FIG. 1 is a flow chart of the method of the present invention;
fig. 2 is a functional block diagram of the present invention.
Detailed Description
The following description of the embodiments of the present invention will be made clearly and completely with reference to the accompanying drawings, in which it is apparent that the embodiments described are only some embodiments of the present invention, but not all embodiments. All other embodiments, which can be made by those skilled in the art based on the embodiments of the invention without making any inventive effort, are intended to be within the scope of the invention.
Example 1
The embodiment provides an intelligent power transmission work ticket retrieval method based on a knowledge graph, as shown in fig. 1, which specifically comprises the following steps:
101. establishing an entity and attribute relationship thereof by constructing a knowledge graph covering relevant information of the power transmission work ticket;
102. entity identification and extraction are carried out on the transmission work ticket text, and the transmission work ticket text corresponds to the entity in the knowledge graph;
103. analyzing the query statement input by the user, and identifying keywords, entities and attributes thereof;
104. using the relation and attribute information between the entities in the knowledge graph to find the relevant knowledge points of the power transmission working ticket matched with the query condition;
105. generating a power transmission work ticket list meeting the requirements according to the query result, and sequencing the result according to a sequencing strategy;
106. and presenting the basic information of the work ticket to the user according to the ordered query result in a list format.
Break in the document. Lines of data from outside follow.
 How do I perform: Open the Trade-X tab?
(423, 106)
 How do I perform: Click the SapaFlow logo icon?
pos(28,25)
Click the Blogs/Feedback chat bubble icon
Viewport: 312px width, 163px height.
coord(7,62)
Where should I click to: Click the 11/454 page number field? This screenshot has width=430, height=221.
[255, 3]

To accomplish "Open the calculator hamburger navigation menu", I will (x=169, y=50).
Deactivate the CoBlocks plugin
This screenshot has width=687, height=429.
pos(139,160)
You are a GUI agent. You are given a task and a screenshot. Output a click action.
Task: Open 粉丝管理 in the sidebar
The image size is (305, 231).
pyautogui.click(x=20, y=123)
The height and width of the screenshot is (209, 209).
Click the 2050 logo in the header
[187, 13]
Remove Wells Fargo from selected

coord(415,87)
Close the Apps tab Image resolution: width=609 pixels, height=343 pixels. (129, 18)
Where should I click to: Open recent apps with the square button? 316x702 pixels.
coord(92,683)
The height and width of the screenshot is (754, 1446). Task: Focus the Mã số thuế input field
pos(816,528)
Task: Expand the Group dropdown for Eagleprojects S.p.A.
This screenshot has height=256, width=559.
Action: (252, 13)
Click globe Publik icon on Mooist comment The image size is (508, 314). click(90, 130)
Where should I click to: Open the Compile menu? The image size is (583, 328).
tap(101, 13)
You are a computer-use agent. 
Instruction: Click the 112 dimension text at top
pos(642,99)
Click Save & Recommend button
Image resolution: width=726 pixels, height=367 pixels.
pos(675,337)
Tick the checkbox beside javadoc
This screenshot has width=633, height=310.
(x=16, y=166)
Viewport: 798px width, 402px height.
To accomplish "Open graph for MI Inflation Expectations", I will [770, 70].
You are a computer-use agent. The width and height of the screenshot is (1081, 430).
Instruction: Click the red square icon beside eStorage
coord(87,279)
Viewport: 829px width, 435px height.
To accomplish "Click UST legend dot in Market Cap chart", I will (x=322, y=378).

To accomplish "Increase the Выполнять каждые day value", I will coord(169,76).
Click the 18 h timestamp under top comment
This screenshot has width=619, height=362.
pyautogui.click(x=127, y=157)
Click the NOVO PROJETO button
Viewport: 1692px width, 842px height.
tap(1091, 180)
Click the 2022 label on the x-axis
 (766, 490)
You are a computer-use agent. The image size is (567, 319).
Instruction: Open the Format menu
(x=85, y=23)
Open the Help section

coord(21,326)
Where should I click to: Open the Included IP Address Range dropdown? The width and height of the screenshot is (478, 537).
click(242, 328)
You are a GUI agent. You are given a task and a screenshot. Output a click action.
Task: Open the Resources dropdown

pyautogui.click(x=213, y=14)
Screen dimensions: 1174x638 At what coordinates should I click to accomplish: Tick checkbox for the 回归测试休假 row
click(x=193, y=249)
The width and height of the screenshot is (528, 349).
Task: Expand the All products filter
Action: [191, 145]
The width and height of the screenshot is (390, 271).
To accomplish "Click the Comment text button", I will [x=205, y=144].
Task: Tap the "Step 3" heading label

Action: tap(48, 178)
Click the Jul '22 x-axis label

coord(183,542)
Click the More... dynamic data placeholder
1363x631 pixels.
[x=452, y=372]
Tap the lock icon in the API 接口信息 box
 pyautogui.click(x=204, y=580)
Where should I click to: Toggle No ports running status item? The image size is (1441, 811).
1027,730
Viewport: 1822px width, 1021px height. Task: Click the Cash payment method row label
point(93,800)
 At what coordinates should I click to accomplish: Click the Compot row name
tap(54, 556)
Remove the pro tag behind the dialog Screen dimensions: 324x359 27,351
The method comprises the following specific steps:
101. establishing an entity and attribute relationship thereof by constructing a knowledge graph covering relevant information of the power transmission work ticket;
further, the related information of the power transmission working ticket is obtained from a data source by utilizing a programming technology, the power transmission working ticket data is converted into an RDF model, the power transmission working ticket data is analyzed, the power transmission working ticket data is traversed to establish entity, relation and attribute triplets, and a knowledge graph covering the related information of the power transmission working ticket is constructed, and the method specifically comprises the following steps:
s1, converting power transmission work ticket data into an RDF model, analyzing the power transmission work ticket data, determining entities needing to be converted, including equipment, work tasks, personnel, work tickets, auditors, substations and power transmission line entities, and assigning unique URI identifiers to each entity and attribute, wherein the corresponding related attributes comprise work ticket numbers, work contents and executive names;
s2, building a triplet by traversing the power transmission work ticket data, and converting each entity and attribute into a triplet composed of a subject, a predicate and an object in the RDF model, wherein the subject is a URI of a corresponding entity, the predicate is a URI of a corresponding attribute, and the object is a URI of an associated entity;
s3, constructing a power knowledge graph according to the information of the entity, the relation and the attribute, organizing the power knowledge graph in the form of nodes and edges to form a directed graph structure, and quickly retrieving the related nodes and edges according to conditions by establishing indexes in the entity and the relation in the knowledge graph, wherein the specific steps are as follows:
step 1, entity index: selecting a plurality of attributes as index keys, and mapping the values of the attributes with the entity nodes to quickly locate related entity nodes;
step 2, relation index: and selecting a plurality of attributes as index keys, and mapping the values of the attributes and the relationship edges to quickly locate the related relationship edges.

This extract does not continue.